Corroded copper on PCB manufacturing

Anyone who’s worked in PCB manufacturing knows that turning a blank copper-clad board into a usable circuit isn’t just about machinery—it’s about nailing the physical and chemical reactions that define corroded copper on PCB.

Most shops these days use the “pattern plating method” for this step. The idea is simple: protect the traces you need to keep, then etch away the excess copper that isn’t part of the circuit.

Here’s how we do it on the floor: we pre-plate a thin layer of lead-tin (or pure tin) over the graphic parts of the PCB. That layer acts as a shield, so when we run the board through etching, only the unprotected copper gets dissolved.

Ammonia-based etchants are our go-to for this process—they’re reliable and won’t react with tin or lead-tin. The most common mix is ammonia/ammonium chloride, which hits that sweet spot between effectiveness and safety.
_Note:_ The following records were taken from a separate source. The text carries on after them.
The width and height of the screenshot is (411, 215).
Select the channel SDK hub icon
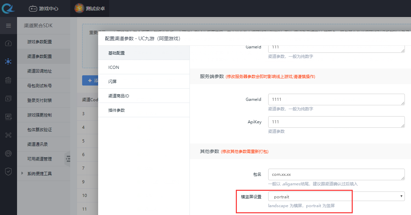(9, 61)
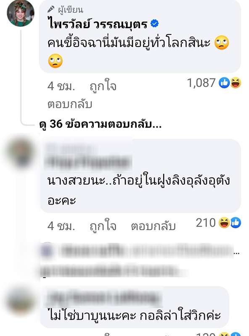Image resolution: width=249 pixels, height=336 pixels.
Task: Reply to the นางสวยนะ comment
Action: [153, 226]
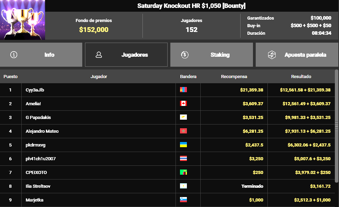Select the Jugadores tab
The width and height of the screenshot is (339, 207).
[x=126, y=55]
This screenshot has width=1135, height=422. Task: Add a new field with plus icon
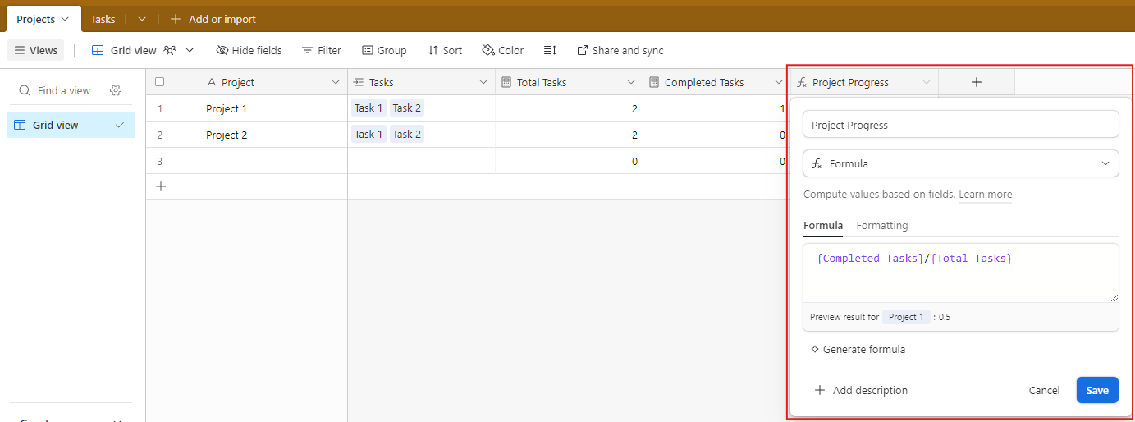pyautogui.click(x=976, y=82)
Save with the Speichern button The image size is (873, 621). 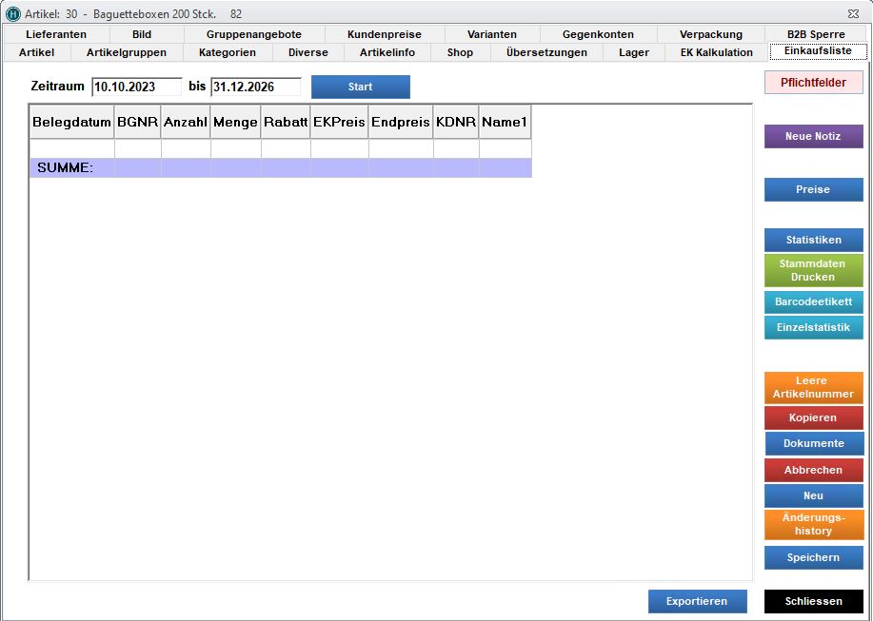pos(813,557)
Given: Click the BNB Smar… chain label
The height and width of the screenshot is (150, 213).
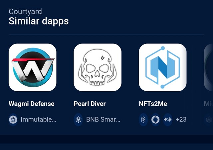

For outer-layer PCB processing, we sometimes skip the metal plating and use photoresist (dry film or wet film) as the protective layer instead. It works just as well, depending on the board’s design requirements.

Positive vs. Negative Etching: What’s the Difference?

The PCB copper etching process splits into two main workflows: positive and negative. Neither is “better”—it just depends on the job.

Positive etching uses tin to protect the circuit lines. Negative etching, on the other hand, relies on dry film or wet film to define the pattern. Both get the job done, but we tend to lean on one or the other based on trace complexity.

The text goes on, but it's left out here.